This board is primarily for MNers without children - others are welcome to post but please be respectful

Do you have “alternative milestones”?

51 replies

UnderwaterSpaceCadet · 30/10/2023 23:19

Note: this is posted on the Childfree board and I’m mainly interested in the views of posters who don’t have children

I was reading this article in the Guardian - and it’s interesting, but I don’t know how I feel about the assumption that women, in particular, have to fill their lives with something. Isn’t it enough to just, well, be?

https://www.theguardian.com/lifeandstyle/2023/oct/30/ive-chosen-to-be-child-free-here-is-how-i-plan-to-build-a-life-full-of-joy-and-meaning

OP posts:
Plumbingthedepths · 31/10/2023 01:25

I don't have milestones, I make sure I'm happy and I like my life and I do the things I want to do and I celebrate my achievements but I don't have a life plan, I'm flexible.

Sauerkrautsandwich · 31/10/2023 05:09

Just saw it.
Rather than milestones it's overall goals like travel to certain places(if they would just stop destabilising just when I can finally go🙄), early retirement somewhere nice and overall happiness /content wifh my life.

It is absolutely enough to "just be". For some the "just be" is the part of why they are childfree. No pressures of time line of things that should happen.

NunsKnickers · 31/10/2023 06:37

I read that article yesterday. Or at least I started to read it but found it so irritating and patronising that I gave up.

I do not need to fill my life with alternative milestones, things to stop me being bored or new friends who are only friends because they are also childfree.

The article confirms some of the false beliefs you read on here, that our lives are empty and somehow wrong and incomplete so need special planning.

A lost opportunity to discuss the lives of childfree people.

Sauerkrautsandwich · 31/10/2023 06:39

I think it's case of FOMO in some way from the writer.
If one really is content with being childfree I don't think they would try to replicate life with children based on parental/child milestones basically...

musixa · 31/10/2023 06:52

Interesting article.

If it works for the writer, great, but it's not something I feel the need to do.

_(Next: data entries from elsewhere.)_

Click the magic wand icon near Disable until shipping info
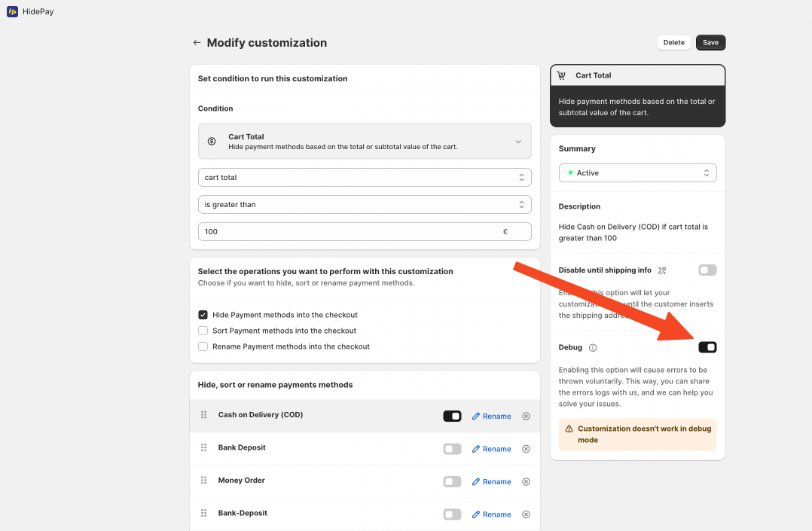This screenshot has width=812, height=531. 662,270
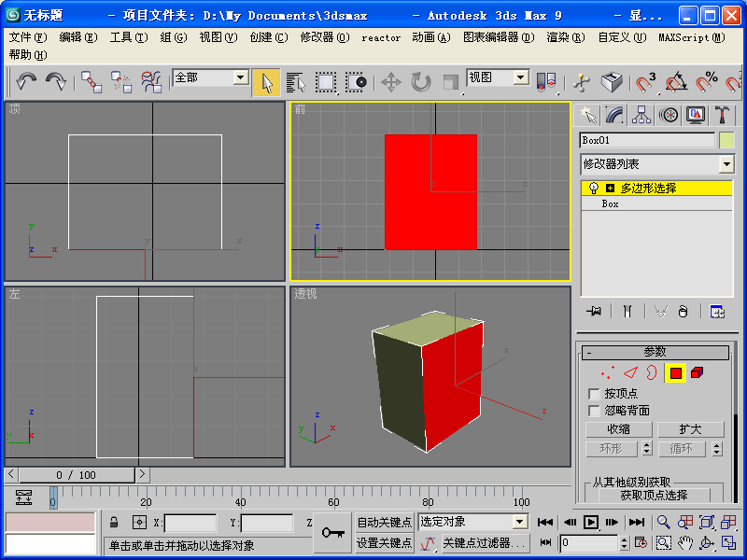Viewport: 747px width, 560px height.
Task: Open the 渲染(R) menu
Action: [565, 37]
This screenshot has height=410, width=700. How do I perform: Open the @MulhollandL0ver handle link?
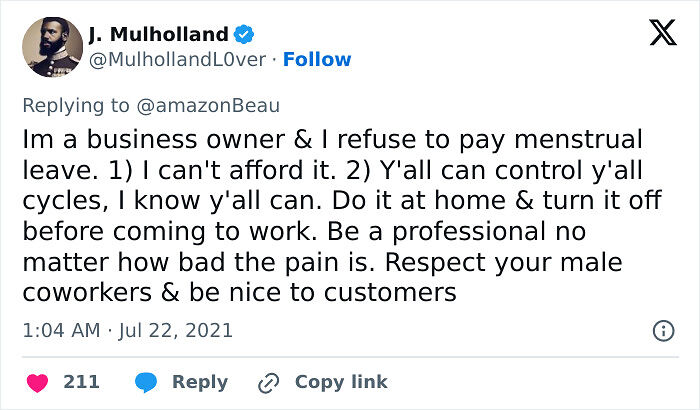click(178, 59)
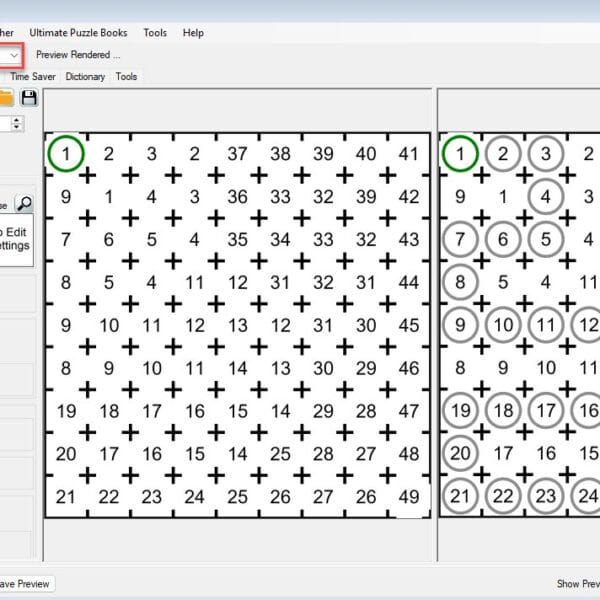Switch to the Dictionary tab
600x600 pixels.
pos(85,76)
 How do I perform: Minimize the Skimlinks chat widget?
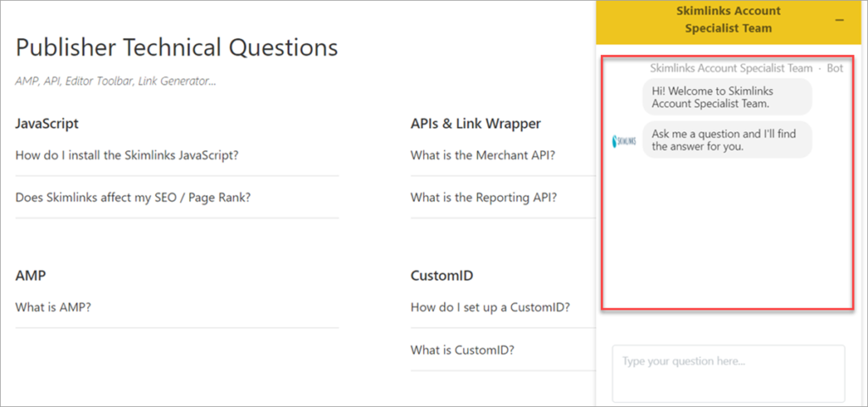point(839,20)
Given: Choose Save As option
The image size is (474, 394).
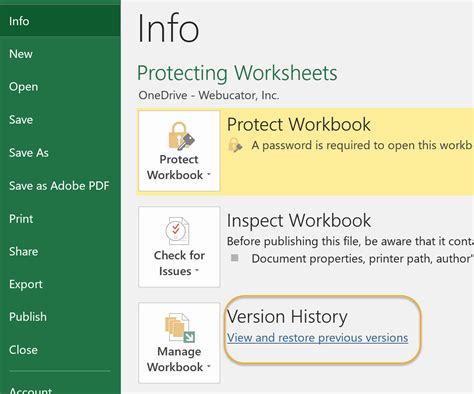Looking at the screenshot, I should click(x=60, y=153).
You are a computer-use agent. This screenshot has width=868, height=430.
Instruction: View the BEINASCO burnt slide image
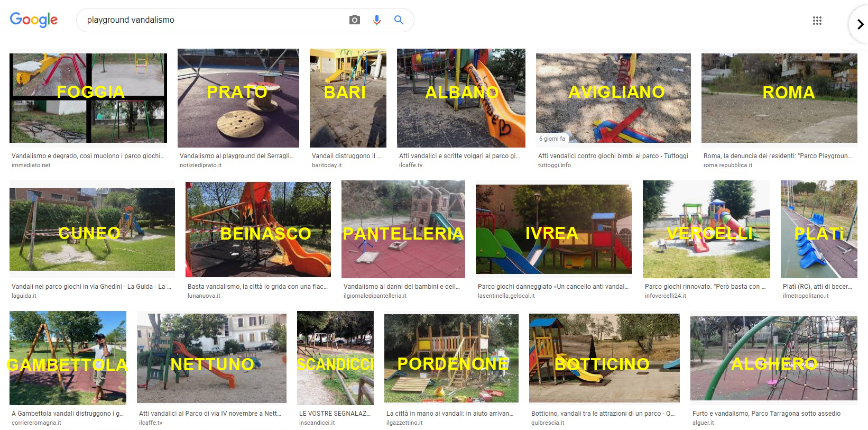[x=258, y=230]
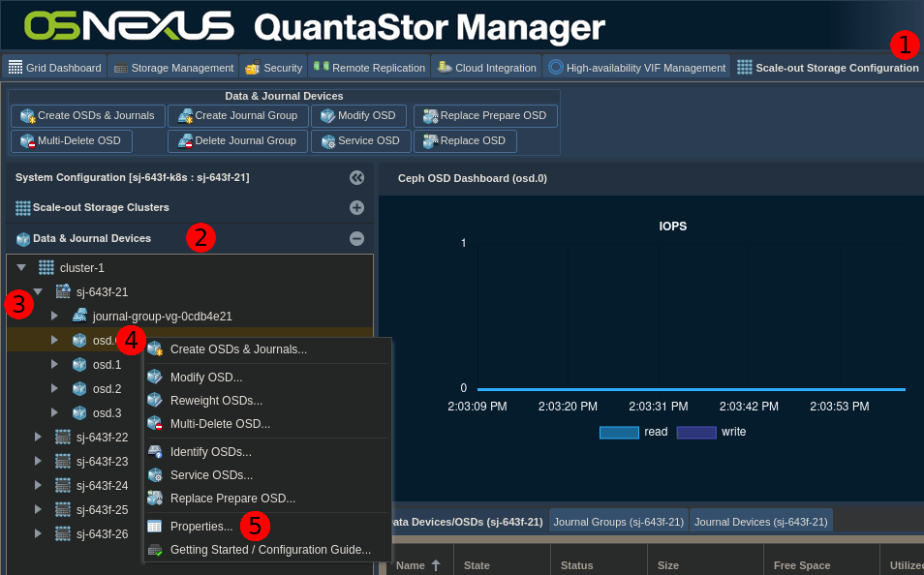Click Multi-Delete OSD toolbar button
The image size is (924, 575).
click(71, 141)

The 'life is long' comment - well, so it is for parents, if they are relying on their children's milestones to get them through life, what do they do when their children have passed them all?

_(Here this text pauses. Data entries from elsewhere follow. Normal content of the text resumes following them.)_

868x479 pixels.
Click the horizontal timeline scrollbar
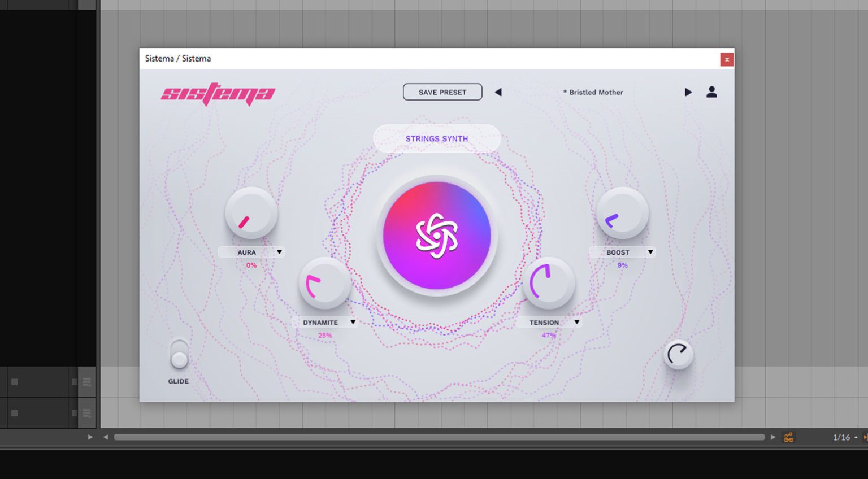pyautogui.click(x=439, y=437)
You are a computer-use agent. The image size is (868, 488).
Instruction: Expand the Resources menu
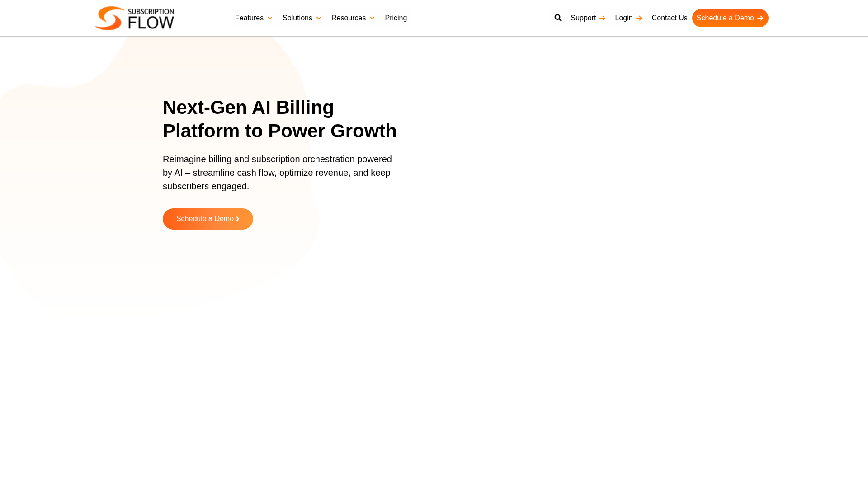point(348,18)
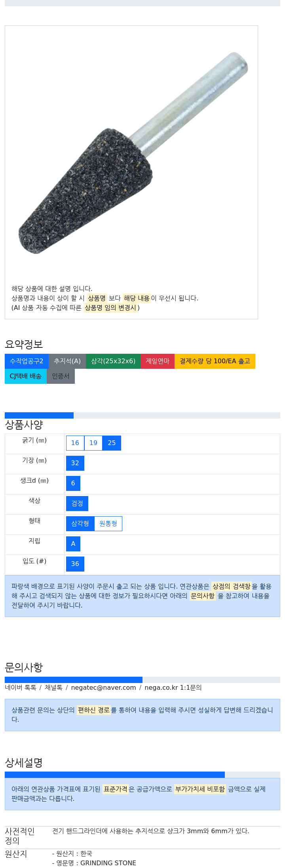Screen dimensions: 285x868
Task: Select the 19 mm thickness option
Action: pos(93,443)
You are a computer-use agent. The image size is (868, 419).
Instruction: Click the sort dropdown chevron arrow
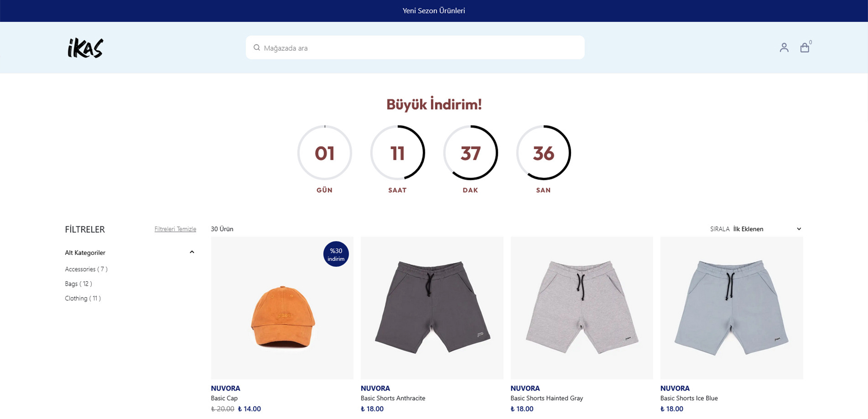coord(799,229)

Travelling, educating yourself, celebrating birthdays and expanding your friendship circle - all things that might bring enjoyment, but I don't feel the need to make a tick-list of them; if it feels right to do them, then I will.

The parent's quote about getting excited over the tooth fairy, going to Peppa Pig World etc. - that kind of thing washes over me, because I can't imagine myself ever getting excited on a child's behalf by that kind of thing. The loss of my first tooth was quite a scary experience for me and not one I have a desire to relive, and Peppa Pig World - just no 😃

But good to see a child free woman being given space in The Guardian - it's all steps towards the normalisation of the childfree state, even if in the current world the author has to write from the position of an 'other' to be accessible.

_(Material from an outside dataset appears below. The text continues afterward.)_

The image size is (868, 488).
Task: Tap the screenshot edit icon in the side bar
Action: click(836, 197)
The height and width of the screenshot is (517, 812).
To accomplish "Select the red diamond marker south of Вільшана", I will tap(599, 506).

thedevilinablackdress · 31/10/2023 07:41

I agree, the article really didn't resonate with me. I am enough as I am, and have never thought I needed to make a special effort to fill my life because I'm not a parent. But I suspect the writer might have the same sort anxiety about their life whether they had children or not.

UnderwaterSpaceCadet · 31/10/2023 08:02

I think you’ve all articulated what I was thinking about the article. And I completely agree with this

But I suspect the writer might have the same sort anxiety about their life whether they had children or not.

It does seem more like the writer is going through some kind of existential questioning / FOMO

I do wonder whether most parents really have the deep joy in things like Peppa Pig World that she seems to think they do. It’s not some thing I’ve ever heard friends of mine with children praise.

OP posts:
MrsDanversGlidesAgain · 31/10/2023 08:07

I have things I'd like to do but I don't regard them as milestones to be ticked off and sweated about. In my copy of the Daily Stoic, there is an entry about the circle of control- what's in it and what isn't; and what is in it is your mind. Nothing else. At the end it says 'when everyone else is running around with a list of responsibilities a mile long you've just got that one item list.'

I don't buy into this idea that CF people -and let's face it, that means women - have to justify their existence by good works and meaningful experiences to fill their otherwise empty and meaningless lives because I don't see my life like that. If you can and you want to, fine. Stoicism says that' you have two essential tasks in life - to be a good person and to pursue an occupation that you love. Everything else is a waste of energy and a squandering of potential.'

That's quite enough to be going on with.

MrsDanversGlidesAgain · 31/10/2023 08:11

I don't have milestones, I make sure I'm happy and I like my life and I do the things I want to do and I celebrate my achievements but I don't have a life plan, I'm flexible

I was thinking the other day that I've never really had plans - career plans, what I want to have done by the time I'm 40 plans, things I must do and see before I die plans. Like you, I'm flexible. I find that that way you don't get thrown off course by events because you never really had a course in the first place. 😆

SoRainbowRhythms · 31/10/2023 08:13

I have definitely bimbled through life without plans - but I think this would have been the case even without choosing not to have kids!

DH and I want to live by the seaside in the next 5 years or so and 'm doing some professional exams which is all part of that, but I think that might be the first plan I've ever made.

Possimpible · 31/10/2023 08:24

I wonder if it's an age and stage thing too as I'm a similar age to the writer (she's 34) and the article does resonate with me. My 20s were spent building my career, my early 30s I got engaged, married and bought the house. The typical 'next thing' is having children. There's a poster on this board who writes eloquently about how being childfree is a different culture. It's difficult to go against the status quo and cultural norms. Of course it's enough to just be, but I think it has to be learnt. I've been on the hamster wheel of achievement since age 5, it's hard to just turn that off and not think 'what's the next thing I need to tick off?'. Especially in an age where we're so reliant on constant dopamine hits.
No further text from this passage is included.